-- begin Supplied material --

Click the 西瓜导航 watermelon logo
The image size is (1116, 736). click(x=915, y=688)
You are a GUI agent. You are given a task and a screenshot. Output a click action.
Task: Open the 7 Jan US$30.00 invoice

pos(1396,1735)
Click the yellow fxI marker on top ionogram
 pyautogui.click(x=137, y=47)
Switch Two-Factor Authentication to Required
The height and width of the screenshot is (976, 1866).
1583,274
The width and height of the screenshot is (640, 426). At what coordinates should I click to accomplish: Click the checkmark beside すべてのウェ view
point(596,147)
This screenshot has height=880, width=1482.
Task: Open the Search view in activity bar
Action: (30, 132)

-- end Supplied material --

Swap "Two-Factor Authentication" for "Single Sign-On" in everything from the line containing "Click the yellow fxI marker on top ionogram" down to the end of the entries, and give back only those lines with nothing else changed.

## Reply
Click the yellow fxI marker on top ionogram
 pyautogui.click(x=137, y=47)
Switch Single Sign-On to Required
The height and width of the screenshot is (976, 1866).
1583,274
The width and height of the screenshot is (640, 426). At what coordinates should I click to accomplish: Click the checkmark beside すべてのウェ view
point(596,147)
This screenshot has height=880, width=1482.
Task: Open the Search view in activity bar
Action: (30, 132)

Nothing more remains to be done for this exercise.